-- Provided data start --

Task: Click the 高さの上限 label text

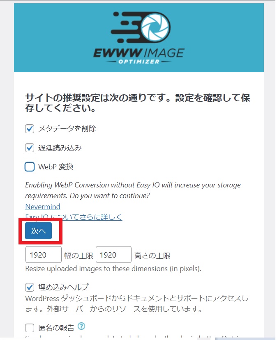Action: point(152,256)
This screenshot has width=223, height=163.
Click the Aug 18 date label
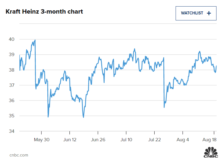pos(210,140)
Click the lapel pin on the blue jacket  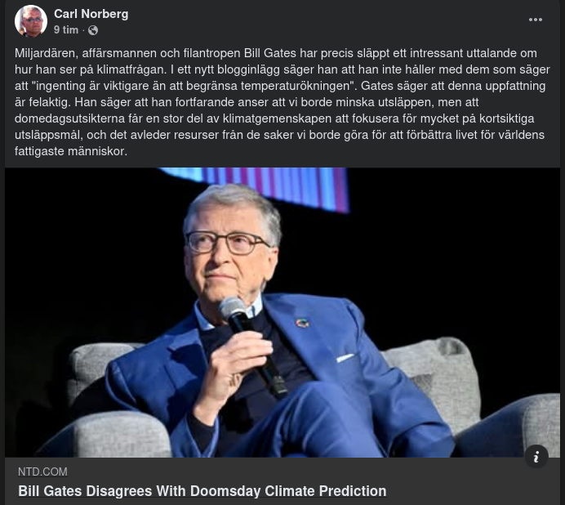302,323
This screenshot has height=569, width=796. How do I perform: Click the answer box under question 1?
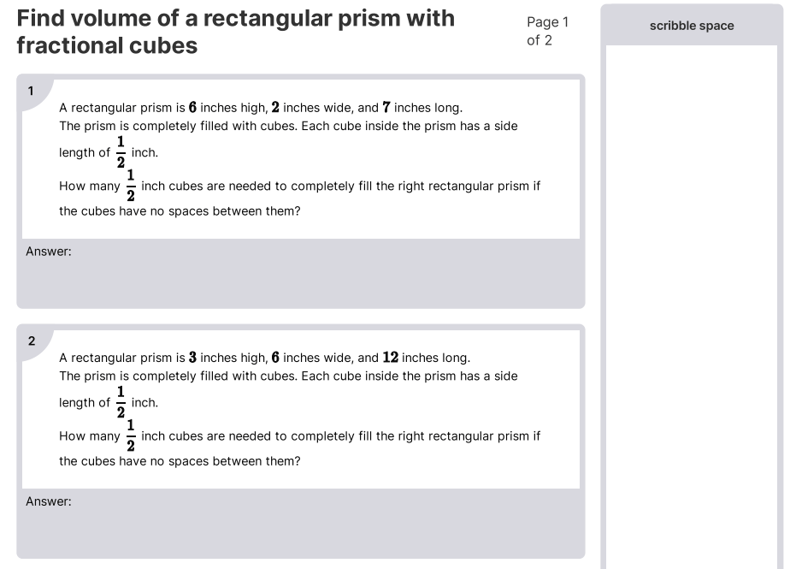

-- Provided data end --

Display each line of the data above that contains the string "screenshot".

This screenshot has width=223, height=163.
This screenshot has height=569, width=796. How do I perform: Click the answer box under question 1?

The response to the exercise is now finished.